→ Passage for review
- - -
We will be tailgating in Gainesville bright and early tomorrow, and will give doughnuts to those who track us down. We promised to do this last time, but this time we mean it: stop by our camp chair, and we will give the first 24 people who show up a complimentary Krispy Kreme doughnut.

We'll be tailgating around Anderson Hall and Library West, wherever we can plant a chair, a tent, and the pedestal for our traveling Danny Wuerffel Shrine (a total bitch to carry, but soooo worth it.) Chances are we'll be well entrenched by 10:00 a.m. and drinking for two, so showing up early is advised and welcomed, especially if you want doughnut, amigos.

Bama fans and Florida fans alike are welcome. IM us on Yahoo! Messenger at harumphharumph at yahoo.com to get the exact location tomorrow. We'll be the average-looking white guy with glasses and brown hair wearing an EDSBS Burnin' Couch Shirt, much like this one:

...which you may purchase by clicking on the picture. Commerce! The engine of nations, and inflater of beer funds.
- - -
→ Instructions to follow
Pick up the tailgating post above after its final sentence and keep writing it. The lines below have nothing to do with this.

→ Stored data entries
- - -
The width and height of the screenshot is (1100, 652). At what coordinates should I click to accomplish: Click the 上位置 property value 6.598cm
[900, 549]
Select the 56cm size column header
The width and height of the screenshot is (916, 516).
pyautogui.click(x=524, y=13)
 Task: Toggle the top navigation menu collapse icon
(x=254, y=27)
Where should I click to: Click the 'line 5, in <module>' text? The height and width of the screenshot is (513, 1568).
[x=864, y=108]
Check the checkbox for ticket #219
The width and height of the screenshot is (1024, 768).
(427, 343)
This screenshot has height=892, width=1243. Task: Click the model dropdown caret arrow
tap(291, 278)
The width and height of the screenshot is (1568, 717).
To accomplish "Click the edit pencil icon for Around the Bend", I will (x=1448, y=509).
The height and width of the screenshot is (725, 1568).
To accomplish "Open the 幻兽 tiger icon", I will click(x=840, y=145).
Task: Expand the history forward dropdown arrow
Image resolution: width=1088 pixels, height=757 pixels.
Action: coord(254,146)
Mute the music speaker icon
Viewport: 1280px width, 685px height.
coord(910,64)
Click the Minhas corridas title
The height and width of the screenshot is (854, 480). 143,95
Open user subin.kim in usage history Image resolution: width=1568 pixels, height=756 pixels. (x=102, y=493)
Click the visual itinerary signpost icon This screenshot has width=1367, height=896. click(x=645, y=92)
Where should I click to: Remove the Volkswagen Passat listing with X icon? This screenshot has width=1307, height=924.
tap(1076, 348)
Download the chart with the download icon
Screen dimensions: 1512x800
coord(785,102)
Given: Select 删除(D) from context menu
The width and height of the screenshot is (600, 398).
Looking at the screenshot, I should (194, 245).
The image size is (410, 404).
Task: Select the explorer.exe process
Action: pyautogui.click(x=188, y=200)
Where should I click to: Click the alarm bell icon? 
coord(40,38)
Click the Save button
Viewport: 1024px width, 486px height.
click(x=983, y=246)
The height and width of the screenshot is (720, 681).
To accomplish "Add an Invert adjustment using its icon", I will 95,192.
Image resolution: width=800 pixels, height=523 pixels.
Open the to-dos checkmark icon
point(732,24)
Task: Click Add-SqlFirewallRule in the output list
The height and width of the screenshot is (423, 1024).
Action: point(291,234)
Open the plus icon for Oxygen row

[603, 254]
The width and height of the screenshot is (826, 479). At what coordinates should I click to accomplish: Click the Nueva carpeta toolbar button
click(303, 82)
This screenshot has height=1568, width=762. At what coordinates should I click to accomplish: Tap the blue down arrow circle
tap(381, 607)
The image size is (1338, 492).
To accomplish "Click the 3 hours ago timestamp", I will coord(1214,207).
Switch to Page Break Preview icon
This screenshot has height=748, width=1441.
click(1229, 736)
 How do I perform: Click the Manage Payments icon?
- - -
→ Reply
It's great to have a coach who speaks in the language of vandalism:

On Saturday, Meyer wants to give the Tide a dose of what has been repeatedly and unanimously referenced by the college football media as "the most hostile environment in the nation."

Coach Urban Meyer said, "It's a call to arms. Let's go break some windows in that building over there."

Vocal cords? Check. Jorts? Check. Coyote spray? Not necessary, as we said before.

Enjoy the weekend to its fullest. BTW, we officially cannot get this song out of our head, so we're infecting you all by linking it, but not without reason: the song's full of vitamin-rich meaning:

And to those of you who mourn your lives through one day to the next
Well let them take you next!
Can’t you live and be thankful you’re here?
See - it could be you, tomorrow, next year.

Huzzah to that. We'll see you Monday.